BANJO DANCING, devised by Stephen Wade with Milton Kramer; with Stephen Wade; directed by Milton Kramer. At Arena Stage's Old Vat Room.

What do you say about a man who, betwen stints of banjo-playing and tall-tale-telling, scampers through a paying audience selling 25-cent ball-point pens and deposits the proceeds in a large, yellow piggy bank?

You say, "That's entertainment."

The entertainer at issue is Stephen Wade, creator, author, star and musical accompaniment of something called "Banjo Dancing, or The 48th Annual Squitters Mountain Song Dance Folklore Convention and Banjo Contest . . . and How I Lost." He and it opened at Arena Stage's Old Vat Room last night and more than met the formidable challenge of trying to follow the Flying Karamazov Brothers with an act of comparable weirdness. After they made Wade, they didn't just break the mold, they smashed it into a million little pieces and buried them at sea.
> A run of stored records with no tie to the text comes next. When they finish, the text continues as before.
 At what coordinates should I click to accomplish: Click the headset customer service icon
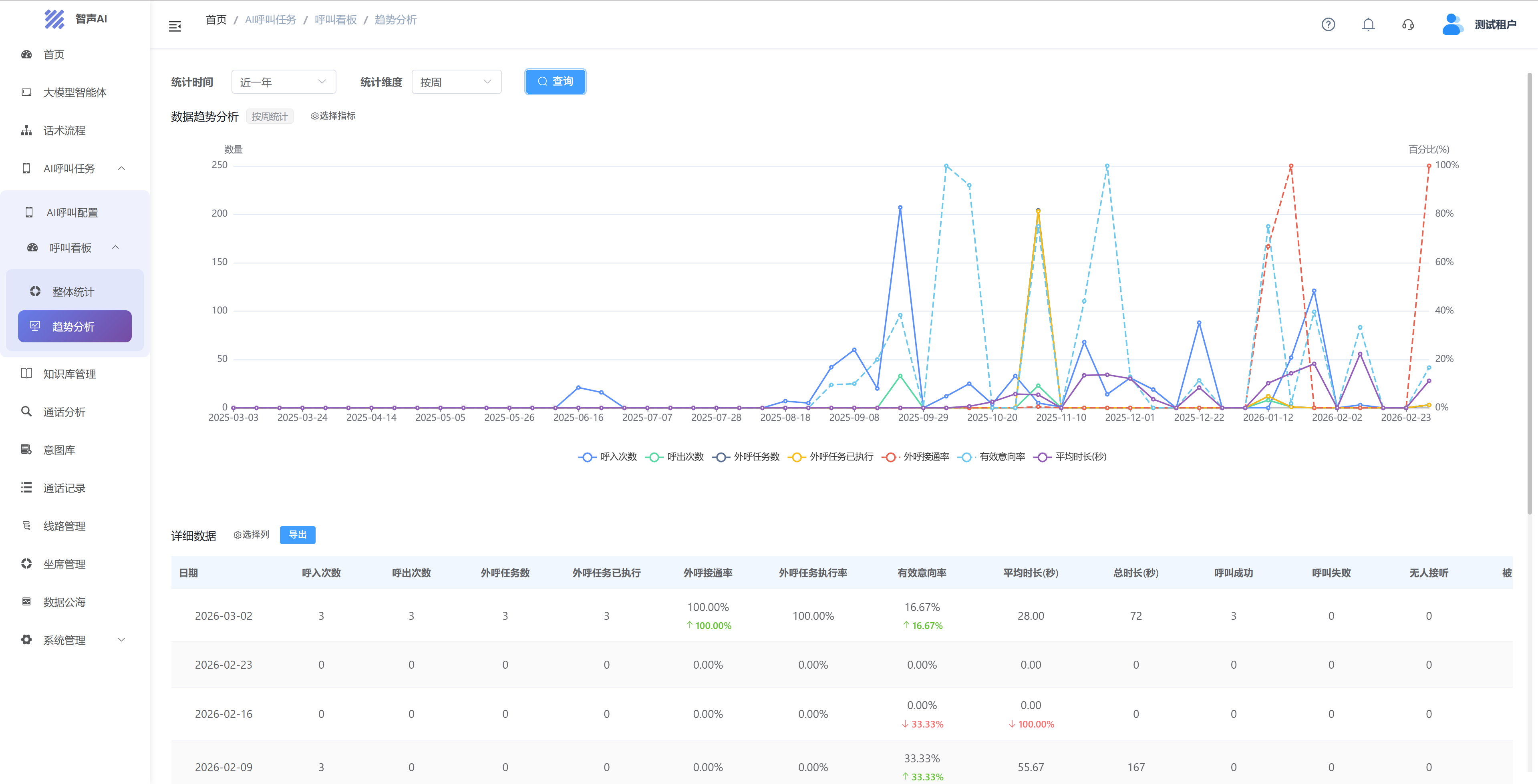[x=1408, y=24]
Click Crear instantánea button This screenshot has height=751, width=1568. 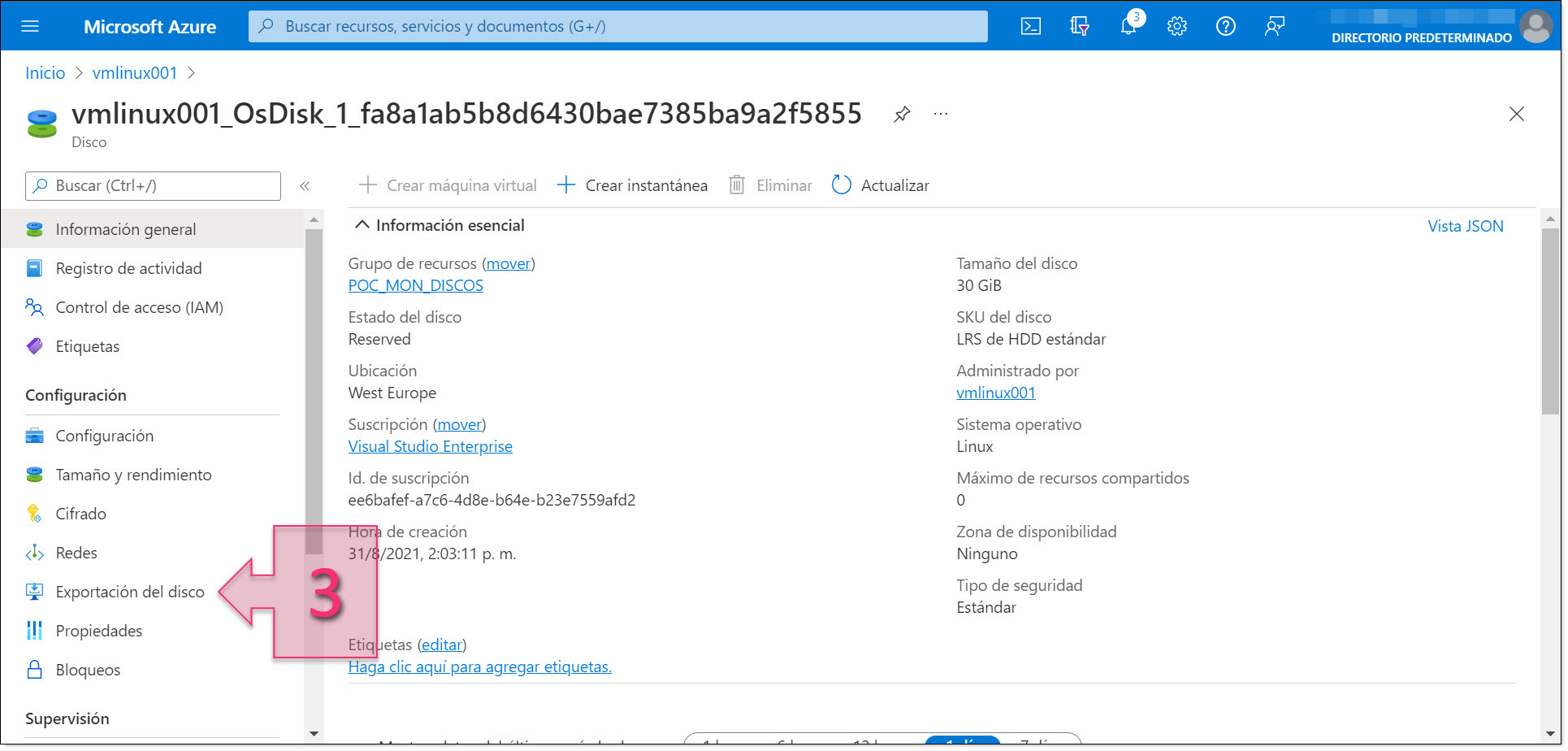tap(631, 184)
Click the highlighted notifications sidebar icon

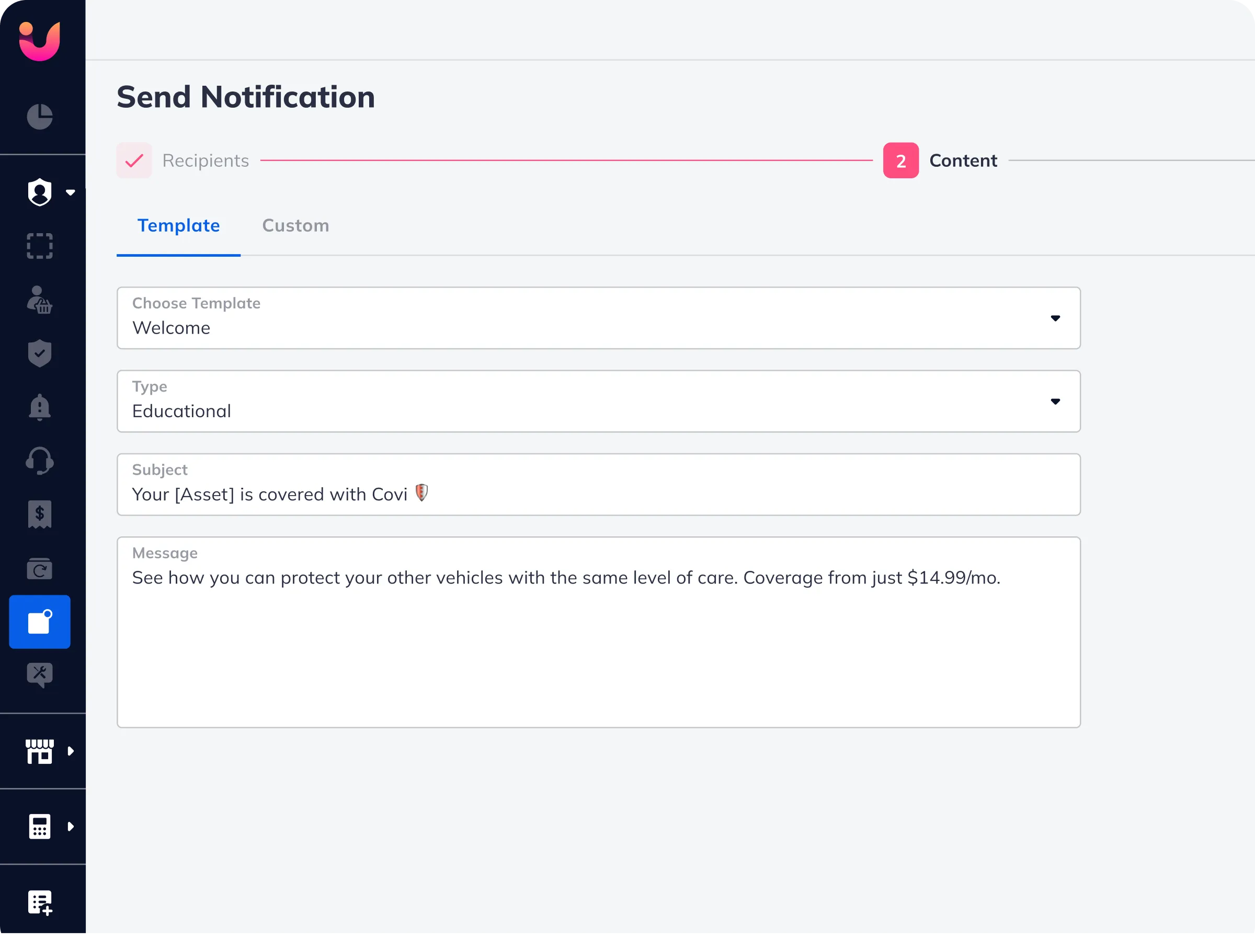[x=40, y=622]
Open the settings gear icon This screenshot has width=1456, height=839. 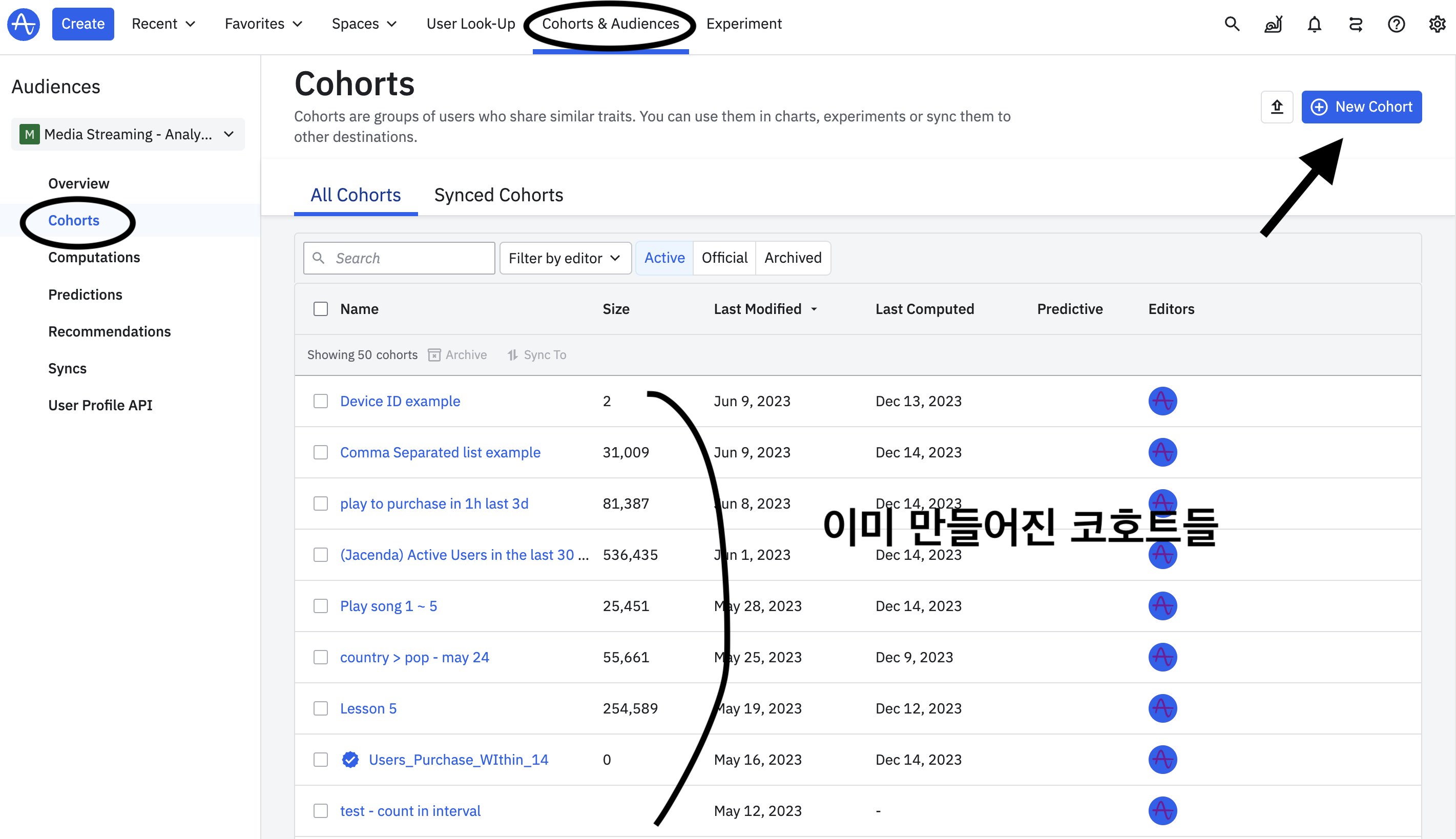1437,24
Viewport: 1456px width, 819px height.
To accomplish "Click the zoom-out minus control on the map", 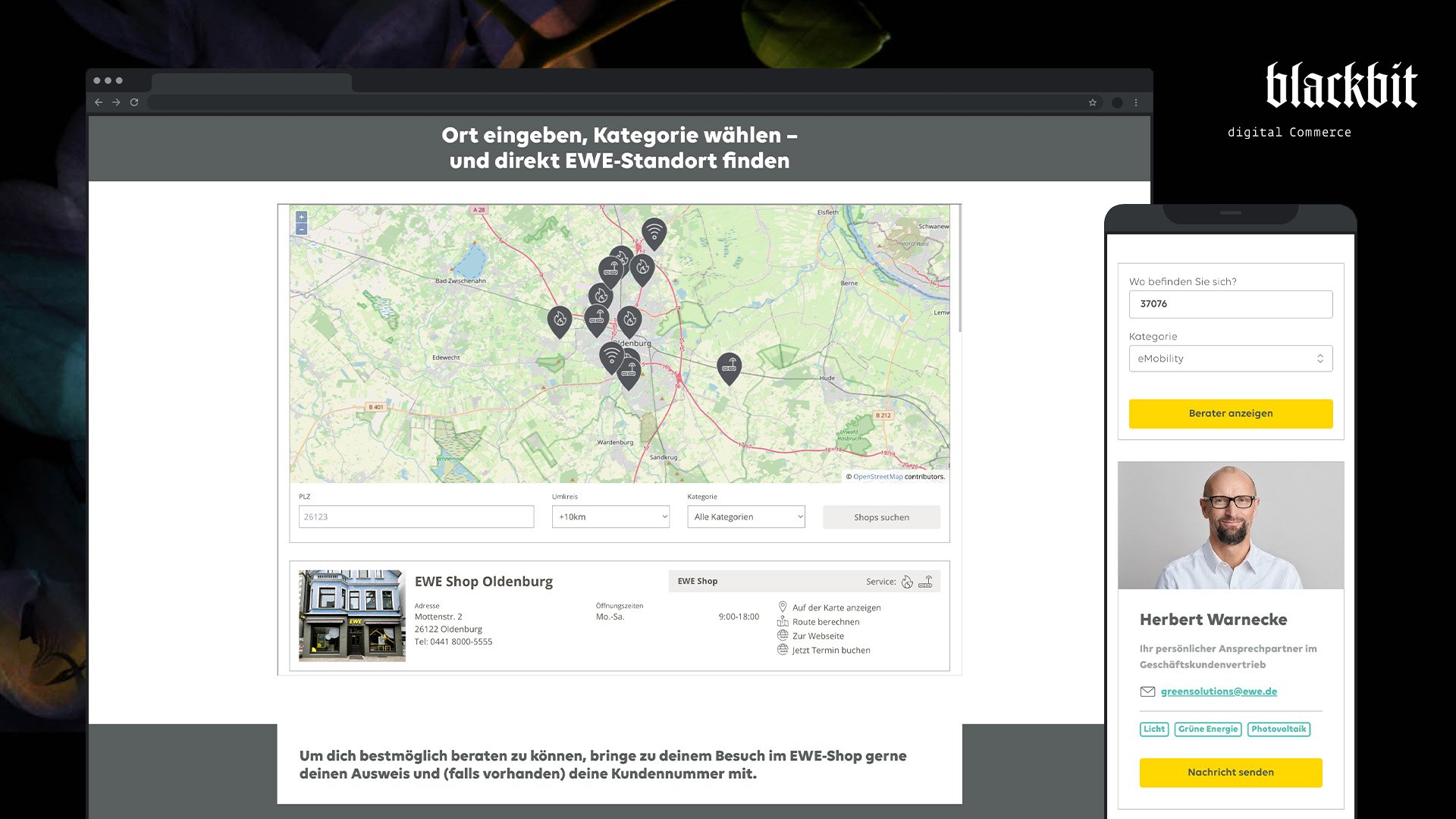I will click(301, 228).
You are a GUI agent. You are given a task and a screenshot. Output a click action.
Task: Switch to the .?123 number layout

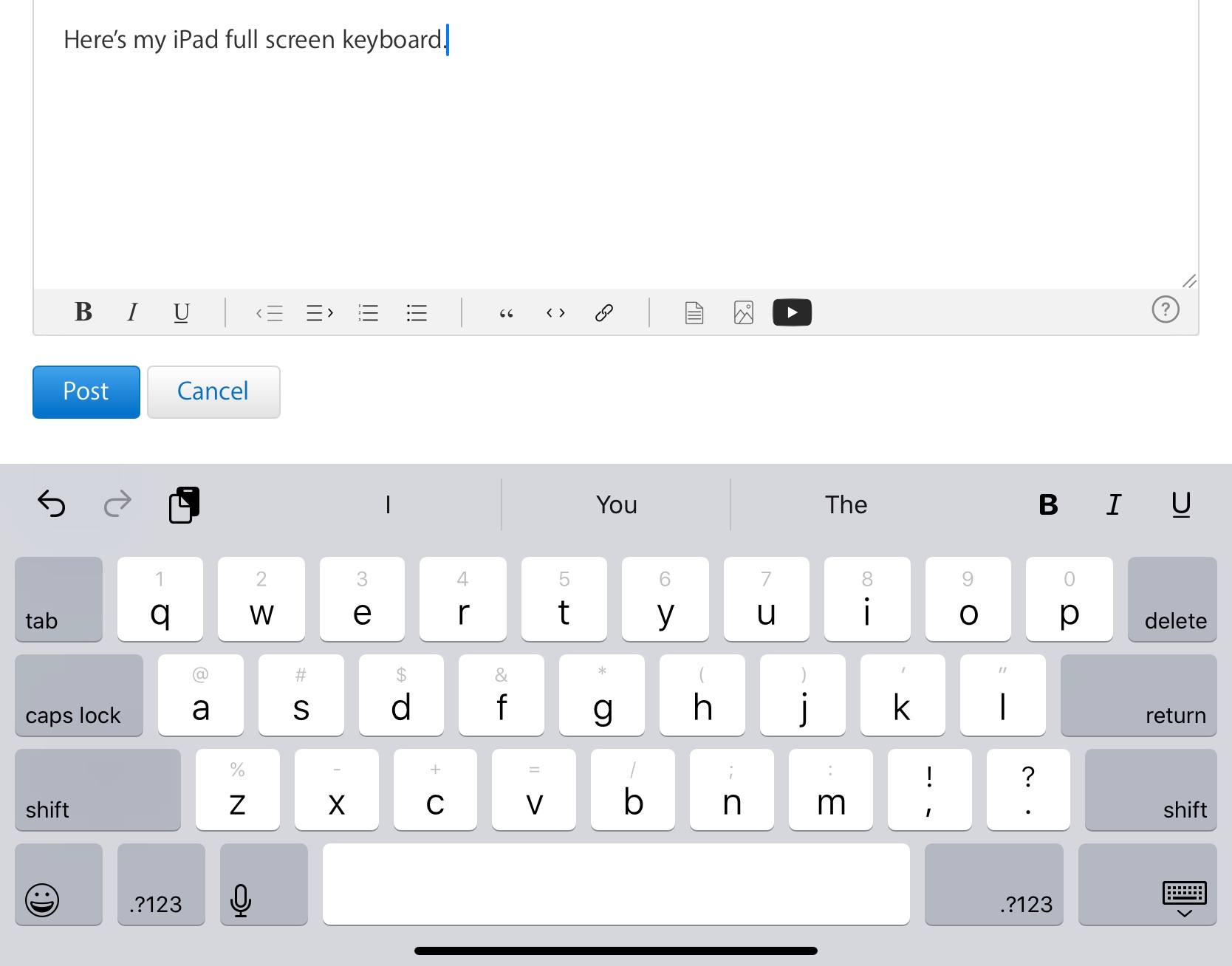pos(160,902)
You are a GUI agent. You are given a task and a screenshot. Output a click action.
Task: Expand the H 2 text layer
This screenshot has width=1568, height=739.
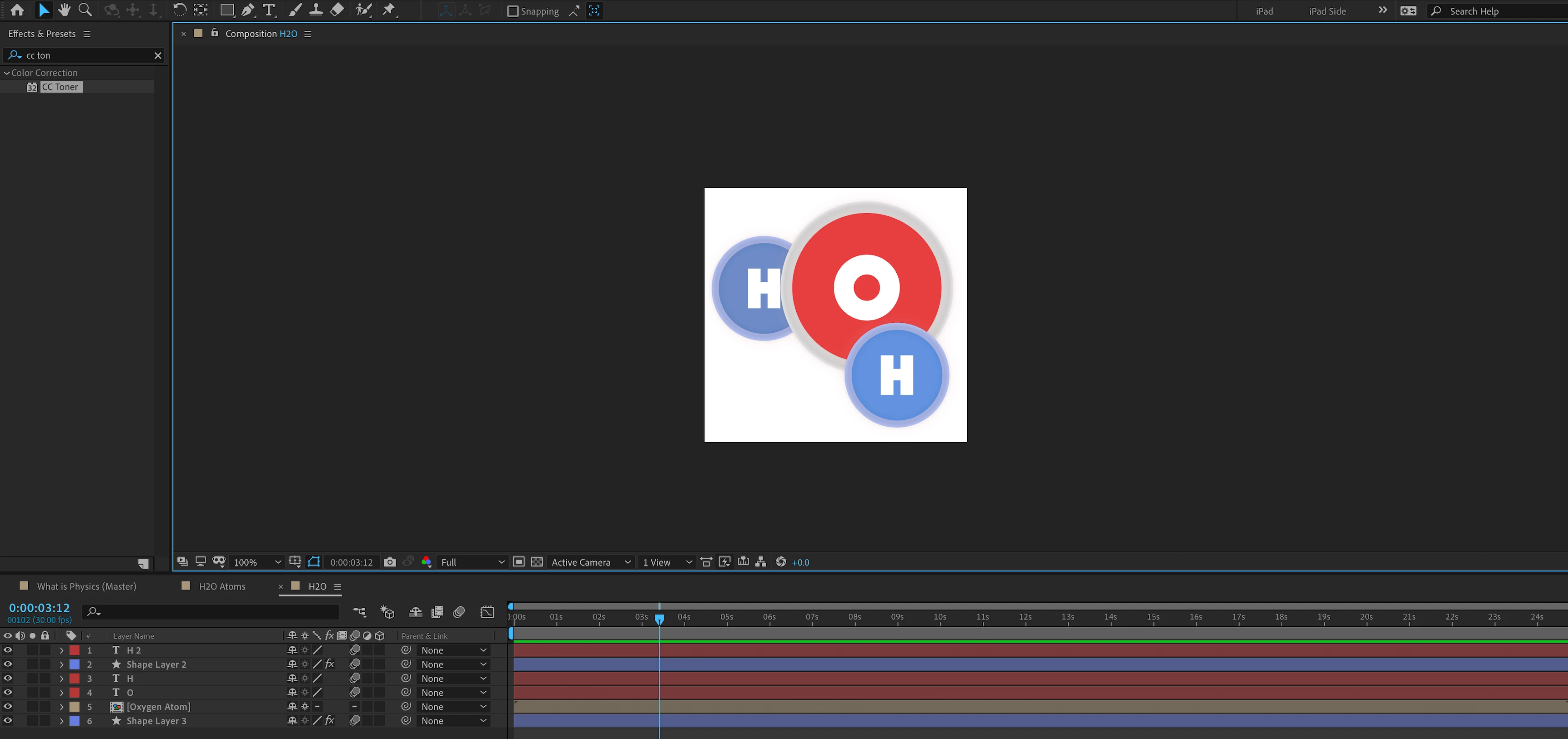(x=61, y=650)

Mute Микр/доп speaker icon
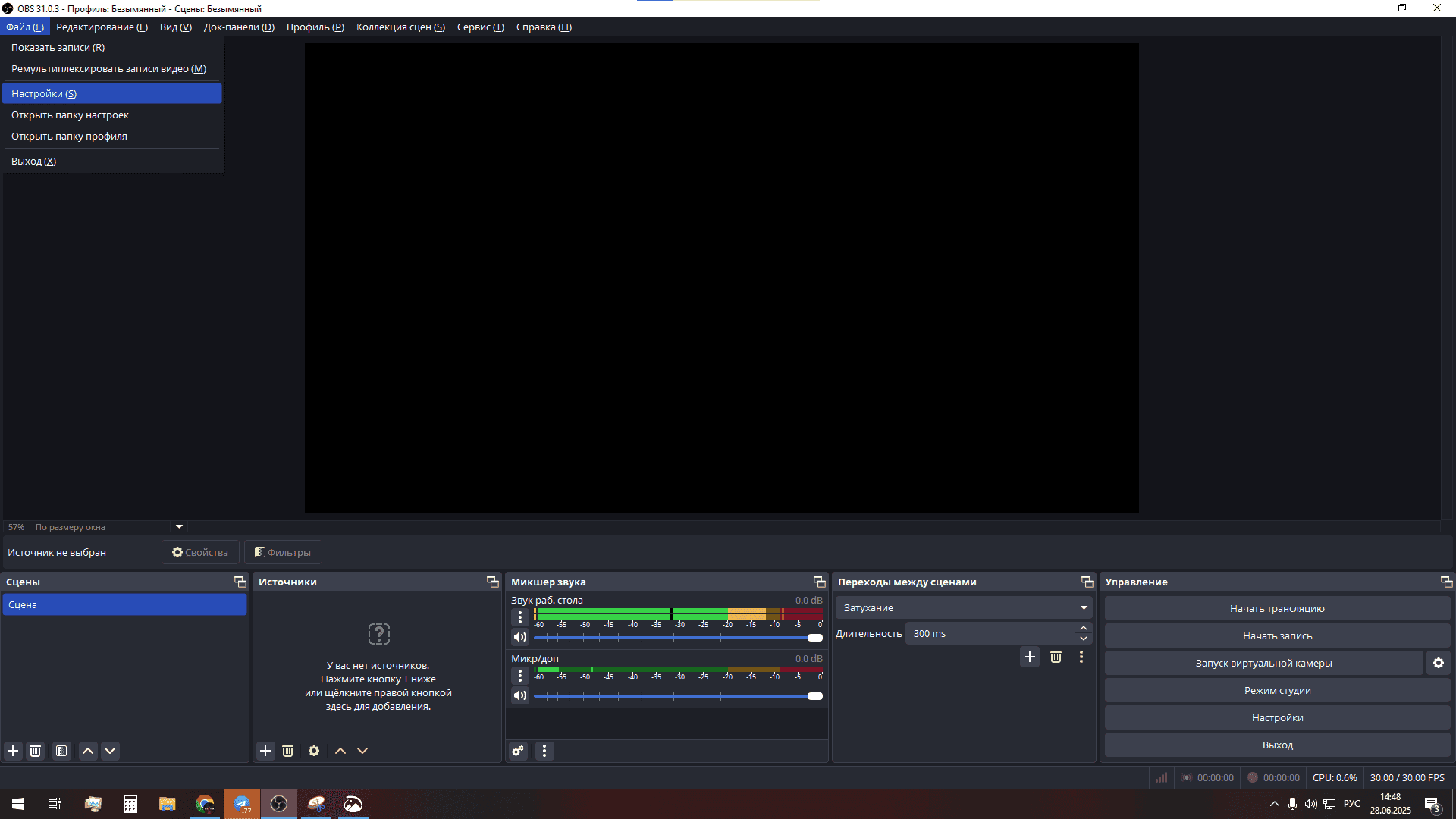pos(520,695)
The pen-selling routine is Wade's occasion for reciting an authentic oldtime pen salesman's street spiel, featuring a money-back guarantee that his pen "writes on both sides of a sheet of paper." American folklore, from the current century and the last, is the principal source of "Banjo Dancing's" material -- implausible yarns and shaggy-dog storeis by mostly forgotten authors and reconteurs, all of whom Wade is meticulously careful to credit. (This is probably the best-footnoted musical revue in show-business history.)

One story concerns two high-divers continually forced to outdo each other -- i.e., dive from a higher platform into a smaller tank of water -- so as to keep their jobs with rival traveling circuses. Ultimately, one of them is diving from a height of 350 feet into a damp bathmat, until his nemesis sabotages the stunt by wringing the bathmat dry, and . . . but we mustn't reveal endings, must we?

Of course, the banjo also figures prominently in "Banjo Dancing." Wade uses three of them -- including one with (he claims) a possum-skin drum. "You can still see the hairs on the inside," he says. He uses the banjo to punctuate his stories, and he uses it to produce music -- everything from the simplest old mountain tunes to a stunning elaboration on "Dixie" in which the fingers of his right hand seem to move so fast they could whip up a plate of meringue in a matter of seconds.

Wade put this show together in his native Chicago, and it comes to Arena Stage after a brief appearance on Broadway. "Banjo Dancing" may not have been suited to a large sit-down theater, but there is something invigorating and noble about so original and carefully crafted an entertainment, and in the cozy confines of the Old Vat Room, with the beer and wine flowing freely, it seems well-placed indeed.